• Written request: Turn the part of the rows below that opens with the line containing "This screenshot has width=648, height=505." and closes with the line containing "Click Verbindung trennen", both ends included, into a Markdown table with the columns No. and Line. Give each non-blank line its own numbered table row and leave out blank lines.
-- Start Supplied entries --
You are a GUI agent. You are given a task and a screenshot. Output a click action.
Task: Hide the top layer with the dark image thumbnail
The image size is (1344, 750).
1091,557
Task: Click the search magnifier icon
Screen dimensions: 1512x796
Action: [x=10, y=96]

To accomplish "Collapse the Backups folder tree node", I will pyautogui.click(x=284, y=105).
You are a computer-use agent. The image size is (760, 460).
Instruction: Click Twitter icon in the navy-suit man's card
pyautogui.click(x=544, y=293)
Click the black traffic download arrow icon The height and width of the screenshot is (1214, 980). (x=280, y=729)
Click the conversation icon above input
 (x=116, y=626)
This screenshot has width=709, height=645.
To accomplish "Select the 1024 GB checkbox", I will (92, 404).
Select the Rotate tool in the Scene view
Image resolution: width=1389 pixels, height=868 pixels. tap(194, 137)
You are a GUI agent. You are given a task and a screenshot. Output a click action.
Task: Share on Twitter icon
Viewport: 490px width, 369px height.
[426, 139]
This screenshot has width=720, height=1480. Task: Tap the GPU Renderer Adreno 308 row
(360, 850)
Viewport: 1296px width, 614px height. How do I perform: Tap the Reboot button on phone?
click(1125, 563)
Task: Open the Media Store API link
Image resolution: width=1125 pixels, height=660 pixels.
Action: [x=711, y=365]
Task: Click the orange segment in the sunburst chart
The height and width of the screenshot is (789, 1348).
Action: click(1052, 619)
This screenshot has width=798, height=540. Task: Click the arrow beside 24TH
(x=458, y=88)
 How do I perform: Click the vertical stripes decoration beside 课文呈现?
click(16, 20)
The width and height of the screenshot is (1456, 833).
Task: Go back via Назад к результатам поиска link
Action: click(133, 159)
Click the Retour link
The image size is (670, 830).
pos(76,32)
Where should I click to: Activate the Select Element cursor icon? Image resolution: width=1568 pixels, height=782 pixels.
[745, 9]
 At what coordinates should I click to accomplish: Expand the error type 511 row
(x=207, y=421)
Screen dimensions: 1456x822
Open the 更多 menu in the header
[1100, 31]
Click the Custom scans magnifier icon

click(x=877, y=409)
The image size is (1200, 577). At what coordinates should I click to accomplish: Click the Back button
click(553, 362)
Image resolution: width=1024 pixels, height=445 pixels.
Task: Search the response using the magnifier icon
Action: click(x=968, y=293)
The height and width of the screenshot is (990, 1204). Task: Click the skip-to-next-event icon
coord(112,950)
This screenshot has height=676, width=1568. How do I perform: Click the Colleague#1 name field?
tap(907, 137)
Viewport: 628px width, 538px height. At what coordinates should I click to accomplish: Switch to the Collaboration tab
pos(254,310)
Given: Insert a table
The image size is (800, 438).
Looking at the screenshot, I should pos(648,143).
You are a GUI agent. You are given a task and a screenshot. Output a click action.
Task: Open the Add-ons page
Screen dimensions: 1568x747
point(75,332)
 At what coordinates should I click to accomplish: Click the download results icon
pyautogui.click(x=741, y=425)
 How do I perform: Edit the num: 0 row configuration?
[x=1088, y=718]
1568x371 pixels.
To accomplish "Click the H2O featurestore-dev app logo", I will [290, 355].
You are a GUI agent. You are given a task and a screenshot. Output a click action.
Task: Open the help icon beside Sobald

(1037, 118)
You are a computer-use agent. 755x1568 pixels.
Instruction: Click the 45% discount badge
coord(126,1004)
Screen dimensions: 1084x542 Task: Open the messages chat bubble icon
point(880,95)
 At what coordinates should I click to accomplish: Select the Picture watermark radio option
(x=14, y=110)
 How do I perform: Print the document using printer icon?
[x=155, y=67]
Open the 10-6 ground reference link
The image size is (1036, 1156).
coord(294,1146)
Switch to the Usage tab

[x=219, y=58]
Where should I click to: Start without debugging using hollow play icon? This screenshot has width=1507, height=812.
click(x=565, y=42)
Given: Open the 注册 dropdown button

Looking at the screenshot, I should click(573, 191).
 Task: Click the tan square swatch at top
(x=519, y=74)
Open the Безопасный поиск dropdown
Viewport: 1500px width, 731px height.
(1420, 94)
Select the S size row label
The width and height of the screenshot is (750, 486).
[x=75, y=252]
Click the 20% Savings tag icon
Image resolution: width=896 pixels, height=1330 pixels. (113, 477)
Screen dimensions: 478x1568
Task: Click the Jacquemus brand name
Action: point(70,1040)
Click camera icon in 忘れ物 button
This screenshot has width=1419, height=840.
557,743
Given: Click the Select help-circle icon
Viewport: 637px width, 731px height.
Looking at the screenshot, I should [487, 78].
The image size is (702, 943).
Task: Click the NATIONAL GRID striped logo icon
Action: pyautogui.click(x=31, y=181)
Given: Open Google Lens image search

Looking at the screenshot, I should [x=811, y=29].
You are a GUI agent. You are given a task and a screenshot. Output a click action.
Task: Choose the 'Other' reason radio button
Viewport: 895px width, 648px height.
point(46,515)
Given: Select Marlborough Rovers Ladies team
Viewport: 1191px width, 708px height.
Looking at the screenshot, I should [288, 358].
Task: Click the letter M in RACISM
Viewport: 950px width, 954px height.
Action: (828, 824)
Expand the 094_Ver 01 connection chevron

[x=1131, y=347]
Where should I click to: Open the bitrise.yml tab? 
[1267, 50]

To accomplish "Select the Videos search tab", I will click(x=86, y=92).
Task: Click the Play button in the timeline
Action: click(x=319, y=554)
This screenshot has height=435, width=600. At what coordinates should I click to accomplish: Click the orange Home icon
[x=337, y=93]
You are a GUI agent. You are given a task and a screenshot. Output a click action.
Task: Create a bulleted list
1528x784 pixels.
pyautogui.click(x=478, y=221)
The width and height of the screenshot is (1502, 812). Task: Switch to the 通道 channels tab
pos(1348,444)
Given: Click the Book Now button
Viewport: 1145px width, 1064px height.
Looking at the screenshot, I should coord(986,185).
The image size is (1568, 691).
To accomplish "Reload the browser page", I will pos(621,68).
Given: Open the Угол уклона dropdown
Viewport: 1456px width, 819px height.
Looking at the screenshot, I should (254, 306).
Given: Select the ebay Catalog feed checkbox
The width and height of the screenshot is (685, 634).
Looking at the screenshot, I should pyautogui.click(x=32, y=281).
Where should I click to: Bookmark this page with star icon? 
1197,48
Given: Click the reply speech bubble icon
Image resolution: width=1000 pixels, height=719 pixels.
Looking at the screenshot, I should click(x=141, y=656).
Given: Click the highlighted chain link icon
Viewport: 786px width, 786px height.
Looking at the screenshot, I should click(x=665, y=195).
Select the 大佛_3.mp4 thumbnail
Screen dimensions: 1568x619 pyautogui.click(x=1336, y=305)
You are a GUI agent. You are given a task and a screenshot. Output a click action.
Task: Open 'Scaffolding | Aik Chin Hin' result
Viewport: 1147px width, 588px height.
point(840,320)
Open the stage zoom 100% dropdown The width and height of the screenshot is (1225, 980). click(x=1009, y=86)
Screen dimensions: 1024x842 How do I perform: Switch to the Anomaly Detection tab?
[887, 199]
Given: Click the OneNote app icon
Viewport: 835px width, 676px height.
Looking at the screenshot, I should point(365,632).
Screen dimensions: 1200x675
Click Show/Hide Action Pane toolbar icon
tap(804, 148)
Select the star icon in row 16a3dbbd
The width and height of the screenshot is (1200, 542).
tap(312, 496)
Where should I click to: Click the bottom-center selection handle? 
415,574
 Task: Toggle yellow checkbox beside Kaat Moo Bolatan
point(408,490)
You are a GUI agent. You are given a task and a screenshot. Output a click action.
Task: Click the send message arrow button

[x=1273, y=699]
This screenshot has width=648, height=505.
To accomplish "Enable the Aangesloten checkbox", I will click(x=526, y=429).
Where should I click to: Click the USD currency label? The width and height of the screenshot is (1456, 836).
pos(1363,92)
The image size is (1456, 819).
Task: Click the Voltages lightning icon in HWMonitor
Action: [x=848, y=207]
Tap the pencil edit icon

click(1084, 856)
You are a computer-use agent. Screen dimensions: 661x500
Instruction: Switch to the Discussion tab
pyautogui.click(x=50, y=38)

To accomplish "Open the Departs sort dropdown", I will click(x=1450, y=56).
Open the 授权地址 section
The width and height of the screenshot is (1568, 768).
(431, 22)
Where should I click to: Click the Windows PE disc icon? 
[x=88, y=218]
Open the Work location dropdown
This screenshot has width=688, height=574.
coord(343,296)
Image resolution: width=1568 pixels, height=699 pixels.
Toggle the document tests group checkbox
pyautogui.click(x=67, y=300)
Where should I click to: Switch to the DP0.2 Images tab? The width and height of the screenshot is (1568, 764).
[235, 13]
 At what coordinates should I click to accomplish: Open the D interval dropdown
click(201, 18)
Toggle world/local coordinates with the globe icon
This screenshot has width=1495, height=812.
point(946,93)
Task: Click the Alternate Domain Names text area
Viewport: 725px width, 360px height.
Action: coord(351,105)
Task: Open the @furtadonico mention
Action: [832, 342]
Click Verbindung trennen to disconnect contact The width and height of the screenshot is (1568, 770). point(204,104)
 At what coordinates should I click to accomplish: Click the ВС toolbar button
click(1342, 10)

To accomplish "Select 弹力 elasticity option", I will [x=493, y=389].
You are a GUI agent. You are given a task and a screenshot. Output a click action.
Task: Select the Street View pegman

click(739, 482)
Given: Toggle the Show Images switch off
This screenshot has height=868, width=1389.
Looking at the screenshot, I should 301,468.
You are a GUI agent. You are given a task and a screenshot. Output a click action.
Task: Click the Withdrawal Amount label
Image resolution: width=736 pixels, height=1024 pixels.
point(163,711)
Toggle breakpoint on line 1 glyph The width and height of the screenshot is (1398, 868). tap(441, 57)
-- End Supplied entries --
• Correct result:
| No. | Line |
|---|---|
| 1 | This screenshot has width=648, height=505. |
| 2 | To accomplish "Enable the Aangesloten checkbox", I will click(x=526, y=429). |
| 3 | Where should I click to: Click the USD currency label? The width and height of the screenshot is (1456, 836). |
| 4 | pos(1363,92) |
| 5 | The image size is (1456, 819). |
| 6 | Task: Click the Voltages lightning icon in HWMonitor |
| 7 | Action: [x=848, y=207] |
| 8 | Tap the pencil edit icon |
| 9 | click(1084, 856) |
| 10 | You are a computer-use agent. Screen dimensions: 661x500 |
| 11 | Instruction: Switch to the Discussion tab |
| 12 | pyautogui.click(x=50, y=38) |
| 13 | To accomplish "Open the Departs sort dropdown", I will click(x=1450, y=56). |
| 14 | Open the 授权地址 section |
| 15 | The width and height of the screenshot is (1568, 768). |
| 16 | (431, 22) |
| 17 | Where should I click to: Click the Windows PE disc icon?  |
| 18 | [x=88, y=218] |
| 19 | Open the Work location dropdown |
| 20 | This screenshot has width=688, height=574. |
| 21 | coord(343,296) |
| 22 | Image resolution: width=1568 pixels, height=699 pixels. |
| 23 | Toggle the document tests group checkbox |
| 24 | pyautogui.click(x=67, y=300) |
| 25 | Where should I click to: Switch to the DP0.2 Images tab? The width and height of the screenshot is (1568, 764). |
| 26 | [235, 13] |
| 27 |  At what coordinates should I click to accomplish: Open the D interval dropdown |
| 28 | click(201, 18) |
| 29 | Toggle world/local coordinates with the globe icon |
| 30 | This screenshot has width=1495, height=812. |
| 31 | point(946,93) |
| 32 | Task: Click the Alternate Domain Names text area |
| 33 | Viewport: 725px width, 360px height. |
| 34 | Action: coord(351,105) |
| 35 | Task: Open the @furtadonico mention |
| 36 | Action: [832, 342] |
| 37 | Click Verbindung trennen to disconnect contact The width and height of the screenshot is (1568, 770). point(204,104) |